The nature myths that Evslin retells explain elements of the natural world. The Prometheus myth explains how humanity received fire. Phaethon’s story describes why the sun appears to move across the sky and provides an origin for past natural disasters and geological features. The stories also explore human nature and the nature of power. The myth of Pandora’s box, for example, suggests why humans suffer, as well as why we hope.
The Prometheus and Pandora myths portray authority figures preoccupied with maintaining their power and capable of great cruelty and manipulation when they sense a potential threat to the stability of their reigns. When he discovers that Prometheus has defied him, for instance, Zeus’s punishment is brutal and long-lasting. Mortals are also punished for receiving Prometheus’s gift of fire, even though they neither requested nor initially welcomed it.
Zeus’s observation to Prometheus—that every gift comes with a price and that men might be happier in ignorance than they would be having the responsibilities and concerns that come with knowledge—reflects a perspective often voiced in ancient Greek versions of the myths. However, Zeus’s observation also suggests self-interest, since he subsequently worries that knowledge may make men overconfident and thus prone to challenge the gods for primacy. The implication is not that men present a legitimate threat to the gods, but that any small challenge to authority may threaten stability or reveal weaknesses that other, stronger challengers can exploit. Zeus’s preference for keeping mortals ignorant of power illustrates why mortals in these stories appeal to the gods for help and attempt to align the gods’ needs with their own even though godly attention often harms mortals instead of assisting them.
Historically, analysis of the Pandora myth has often focused on the ways that the story depicts women as evil. Evslin’s retelling, though, highlights elements of the oldest known version (in Hesiod’s “Works and Days”) that suggest a more nuanced perspective on the myth’s meaning. Evslin draws attention to the way Zeus uses woman as a pawn, designing Pandora to serve the gods’ punitive agenda. Both the box of woes and the curiosity that Pandora receives are gods’ gifts. Her situation—curious about the box but told not to open it—can be read as a set-up by gods who have the benefit of omniscience. When she realizes what the box contains, Pandora quickly attempts to salvage the situation, slamming the lid shut, preventing the escape of Foreboding, and thus preserving hope. Evslin’s depiction asks readers to consider whether Pandora should be blamed for the bad things that escaped into the world or pitied because the gods used her. Her story illustrates, again, how powerful authority figures manipulate and exploit the innocent.

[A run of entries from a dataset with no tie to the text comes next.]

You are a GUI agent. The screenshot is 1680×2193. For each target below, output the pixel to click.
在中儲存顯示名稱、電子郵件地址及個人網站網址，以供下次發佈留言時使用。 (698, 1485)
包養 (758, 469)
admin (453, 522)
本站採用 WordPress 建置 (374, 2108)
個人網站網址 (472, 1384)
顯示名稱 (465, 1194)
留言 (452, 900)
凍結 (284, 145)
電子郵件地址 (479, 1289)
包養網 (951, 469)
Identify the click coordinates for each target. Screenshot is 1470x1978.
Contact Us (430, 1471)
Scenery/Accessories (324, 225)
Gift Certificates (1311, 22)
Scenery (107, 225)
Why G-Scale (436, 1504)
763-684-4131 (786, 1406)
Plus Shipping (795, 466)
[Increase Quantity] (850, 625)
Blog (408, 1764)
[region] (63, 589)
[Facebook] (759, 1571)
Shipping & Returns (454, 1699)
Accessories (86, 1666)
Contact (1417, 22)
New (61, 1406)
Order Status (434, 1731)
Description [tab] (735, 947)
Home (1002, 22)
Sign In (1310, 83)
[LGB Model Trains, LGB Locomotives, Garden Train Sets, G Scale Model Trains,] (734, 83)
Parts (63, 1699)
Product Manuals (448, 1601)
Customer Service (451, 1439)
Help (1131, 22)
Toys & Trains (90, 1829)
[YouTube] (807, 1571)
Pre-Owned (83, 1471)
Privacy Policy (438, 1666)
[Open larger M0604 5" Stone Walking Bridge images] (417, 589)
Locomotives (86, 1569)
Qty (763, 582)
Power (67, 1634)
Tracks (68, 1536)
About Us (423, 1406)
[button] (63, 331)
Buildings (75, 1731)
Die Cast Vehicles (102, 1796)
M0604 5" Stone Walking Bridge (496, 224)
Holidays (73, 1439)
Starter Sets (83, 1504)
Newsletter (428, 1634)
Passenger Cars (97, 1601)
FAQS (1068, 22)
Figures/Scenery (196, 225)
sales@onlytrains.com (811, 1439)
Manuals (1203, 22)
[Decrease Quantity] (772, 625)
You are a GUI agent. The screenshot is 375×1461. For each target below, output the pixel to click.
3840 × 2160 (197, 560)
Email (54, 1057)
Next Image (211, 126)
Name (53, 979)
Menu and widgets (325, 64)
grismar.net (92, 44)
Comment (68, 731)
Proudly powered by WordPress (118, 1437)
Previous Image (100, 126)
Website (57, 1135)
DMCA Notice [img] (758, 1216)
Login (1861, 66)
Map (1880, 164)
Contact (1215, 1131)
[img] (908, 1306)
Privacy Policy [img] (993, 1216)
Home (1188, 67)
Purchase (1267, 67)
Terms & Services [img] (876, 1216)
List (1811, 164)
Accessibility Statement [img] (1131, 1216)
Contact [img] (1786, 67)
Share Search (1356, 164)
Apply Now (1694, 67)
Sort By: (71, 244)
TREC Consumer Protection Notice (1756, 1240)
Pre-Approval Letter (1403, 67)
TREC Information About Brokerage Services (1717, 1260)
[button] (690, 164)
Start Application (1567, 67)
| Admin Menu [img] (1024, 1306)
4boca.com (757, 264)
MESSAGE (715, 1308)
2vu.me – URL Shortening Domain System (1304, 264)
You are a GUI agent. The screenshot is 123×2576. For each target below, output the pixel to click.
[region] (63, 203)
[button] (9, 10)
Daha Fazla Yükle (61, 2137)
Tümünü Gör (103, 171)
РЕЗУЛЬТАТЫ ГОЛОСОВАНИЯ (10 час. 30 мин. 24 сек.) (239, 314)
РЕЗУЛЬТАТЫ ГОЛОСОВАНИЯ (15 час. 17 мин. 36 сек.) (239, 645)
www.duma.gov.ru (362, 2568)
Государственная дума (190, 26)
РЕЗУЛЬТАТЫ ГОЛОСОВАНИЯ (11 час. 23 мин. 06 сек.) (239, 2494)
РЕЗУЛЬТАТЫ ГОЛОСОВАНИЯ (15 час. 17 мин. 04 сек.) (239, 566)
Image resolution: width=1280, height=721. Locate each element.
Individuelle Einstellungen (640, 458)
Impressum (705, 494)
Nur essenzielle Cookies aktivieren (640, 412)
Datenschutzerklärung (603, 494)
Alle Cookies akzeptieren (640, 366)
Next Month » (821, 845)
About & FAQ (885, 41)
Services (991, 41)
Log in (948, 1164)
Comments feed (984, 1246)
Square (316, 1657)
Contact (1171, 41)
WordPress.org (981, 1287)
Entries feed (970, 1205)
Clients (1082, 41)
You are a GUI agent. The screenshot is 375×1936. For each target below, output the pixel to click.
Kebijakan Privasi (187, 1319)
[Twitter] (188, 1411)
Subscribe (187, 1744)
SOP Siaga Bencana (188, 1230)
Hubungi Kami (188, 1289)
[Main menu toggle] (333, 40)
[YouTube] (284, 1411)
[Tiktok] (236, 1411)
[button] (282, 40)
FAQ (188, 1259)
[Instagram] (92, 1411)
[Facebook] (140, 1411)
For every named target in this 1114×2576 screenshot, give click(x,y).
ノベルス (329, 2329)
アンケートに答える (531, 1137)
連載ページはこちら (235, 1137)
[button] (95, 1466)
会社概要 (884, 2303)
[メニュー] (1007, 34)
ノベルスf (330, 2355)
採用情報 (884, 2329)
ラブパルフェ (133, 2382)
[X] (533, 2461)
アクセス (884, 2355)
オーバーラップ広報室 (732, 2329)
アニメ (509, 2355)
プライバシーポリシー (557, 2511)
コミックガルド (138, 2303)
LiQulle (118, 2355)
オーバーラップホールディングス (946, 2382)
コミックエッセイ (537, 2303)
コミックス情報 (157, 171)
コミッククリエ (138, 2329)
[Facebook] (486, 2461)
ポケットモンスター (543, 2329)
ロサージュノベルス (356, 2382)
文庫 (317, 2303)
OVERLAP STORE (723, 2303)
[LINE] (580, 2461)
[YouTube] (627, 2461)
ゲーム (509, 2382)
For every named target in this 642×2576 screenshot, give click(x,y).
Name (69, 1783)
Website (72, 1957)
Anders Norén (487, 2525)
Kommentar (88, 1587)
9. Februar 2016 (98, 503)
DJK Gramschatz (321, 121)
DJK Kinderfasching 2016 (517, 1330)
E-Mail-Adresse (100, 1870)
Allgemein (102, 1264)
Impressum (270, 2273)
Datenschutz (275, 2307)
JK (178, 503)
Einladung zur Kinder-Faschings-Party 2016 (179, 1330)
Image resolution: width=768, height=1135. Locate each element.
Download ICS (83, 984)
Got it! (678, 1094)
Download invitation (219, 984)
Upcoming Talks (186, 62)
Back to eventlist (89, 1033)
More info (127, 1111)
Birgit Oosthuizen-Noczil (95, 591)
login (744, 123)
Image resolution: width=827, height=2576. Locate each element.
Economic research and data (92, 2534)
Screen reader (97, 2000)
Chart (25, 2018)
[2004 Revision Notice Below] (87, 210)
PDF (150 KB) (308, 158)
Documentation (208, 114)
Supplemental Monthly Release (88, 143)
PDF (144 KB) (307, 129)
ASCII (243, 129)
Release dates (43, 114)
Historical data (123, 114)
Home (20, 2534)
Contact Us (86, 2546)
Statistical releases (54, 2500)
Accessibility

Curiosity and other human failings cause Phaethon’s and Orpheus’s downfalls, too. Phaethon is both prideful and faithless, and pursues his goals to extremes. He wants to meet his father to prove to himself, as much as to Epaphus, that he truly is Apollo’s son. Phaethon’s insistence on driving Apollo’s chariot results from his lack of trust in his father’s advice, and he loses control of the chariot because he cannot bear to return home unless Epaphus has seen him holding the reins. Phaethon’s lack of restraint and desire for recognition cause destruction both to the earth and to himself.
Orpheus, meanwhile, could leave the underworld with Eurydice, but he does not trust that Hades will keep his word. Though Orpheus’s love for Eurydice overcomes many obstacles and almost saves her, his human uncertainty betrays him. As in his version of Pandora’s myth, though, Evslin hints that a god may in fact be responsible for a mortal’s failure. Given Hades’s wily reputation, Orpheus’s distrust is understandable. The outcome of the story could be inevitable, if the condition of Eurydice’s escape is a clever ruse that Hades designs to make Orpheus feel responsible for losing his wife a second time.